The weather is shocking with an unrelenting storm hitting the North Island (and is it wrong of me to say South Island with a smile -where they are). It’s constant rain and winds. It’s been like it over the Xmas period and ever since. To be honest, I don’t mind the rain and lower temperatures, I’m happy to curl up and read. It’s hard to get stuff done in the heat. That said, I’ll be pleased to see some sun when the kids get back, so I can take them out to the beach and pools.

I’m feeling really miserable at the moment with the kids gone, so I’m just going to wallow in it. This separation stuff does not get any easier.

Kids are gone

Steve took the children and predictably I broke down and wailed like they were lost at sea. I hate that my babies are being taken away from me, and although I know they will have fun, a part of me resents Steve for taking them away from me during the holidays. Especially choosing to leave earlier, so Boxing Day became miserable for me. He predictably left the house in a state. I did some tidying but my heart wasn’t in it. The house felt so cold (emotionally) and so dead without the children and I could easily imagine them all coming back in. I needed to get out of there. So Ava and I are back at mine. I’ve been cleaning my house non stop for hours to keep my mind busy. Ava is curled up on J’s bed, loyally waiting for her.
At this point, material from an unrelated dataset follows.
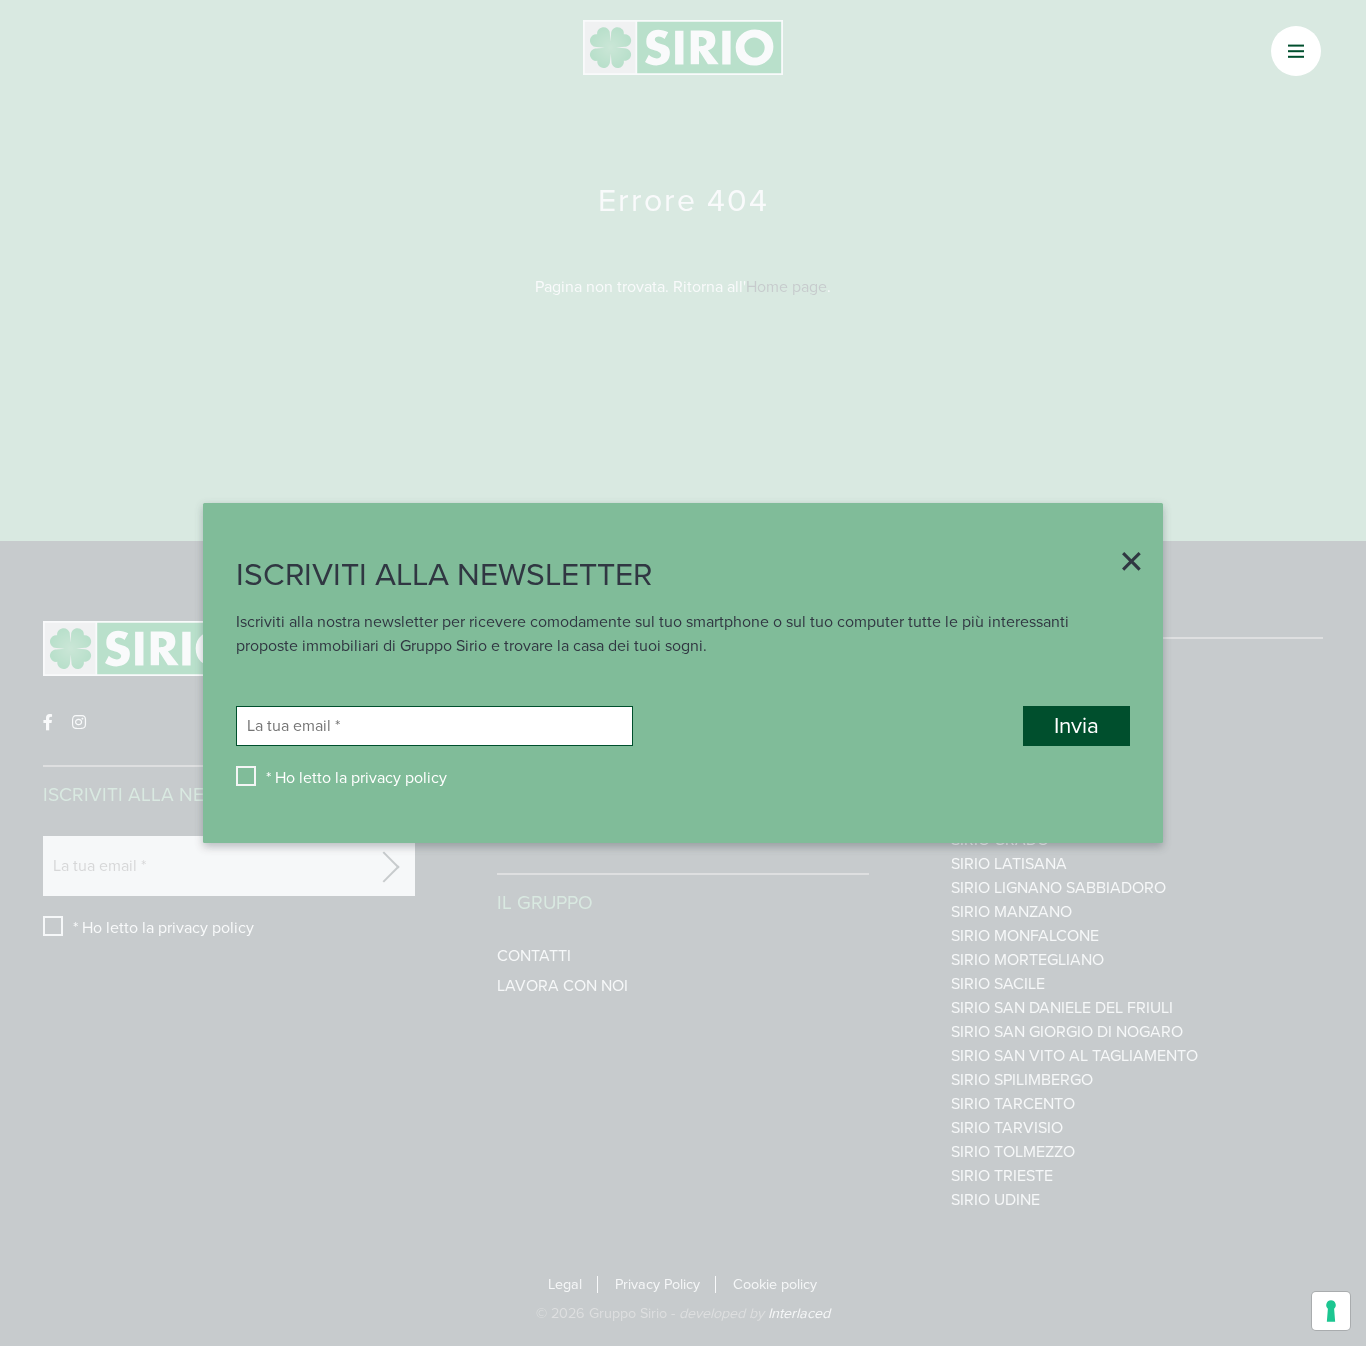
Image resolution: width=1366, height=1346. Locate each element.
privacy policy (399, 778)
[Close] (1124, 564)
I’m anxious about a myriad of different things. I need to phone the benefits office to get that sorted – that’s my main source of stress, and I need to go back to Steve’s to finish off laundry, reload the dishwasher and empty the dehumidifier- Harry ran a bath and forgot about it, so the ensuite was flooded and it came out into the bedroom so the carpet is soaked.
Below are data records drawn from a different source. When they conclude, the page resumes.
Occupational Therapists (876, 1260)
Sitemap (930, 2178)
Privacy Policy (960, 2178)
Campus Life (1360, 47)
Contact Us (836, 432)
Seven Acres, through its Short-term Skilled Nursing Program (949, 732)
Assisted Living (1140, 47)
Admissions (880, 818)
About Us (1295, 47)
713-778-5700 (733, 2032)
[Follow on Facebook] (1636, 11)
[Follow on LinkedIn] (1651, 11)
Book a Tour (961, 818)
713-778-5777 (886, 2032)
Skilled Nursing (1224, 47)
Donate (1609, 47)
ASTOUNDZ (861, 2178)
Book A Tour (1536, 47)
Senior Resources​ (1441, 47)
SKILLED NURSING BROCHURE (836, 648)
I feel this looming sense of dread that the time is ticking away to a new year and it’ll be another year of shit for me. I literally have nothing to look forward to. I know it’s merely a ticking over of one year to the next and I’ve long since stopped celebrating it, but I can’t help but feel the enormity of starting a new year with nothing to look forward to. I can only hope it’ll be better – it can’t be worse surely?!

At the moment I’m feeling so down because I miss my kids. It’s hard to be positive about anything. But I suppose I should get used to these broken holidays – being as I’m not part of a family anymore.

I’m definitely not going to drink tonight because I know that will end badly. Soon the festivities will be over and hopefully I can resume some stability.

If anyone reading this is struggling with mental health issues, please know you’re not alone. It’s bloody tough but we can get through this.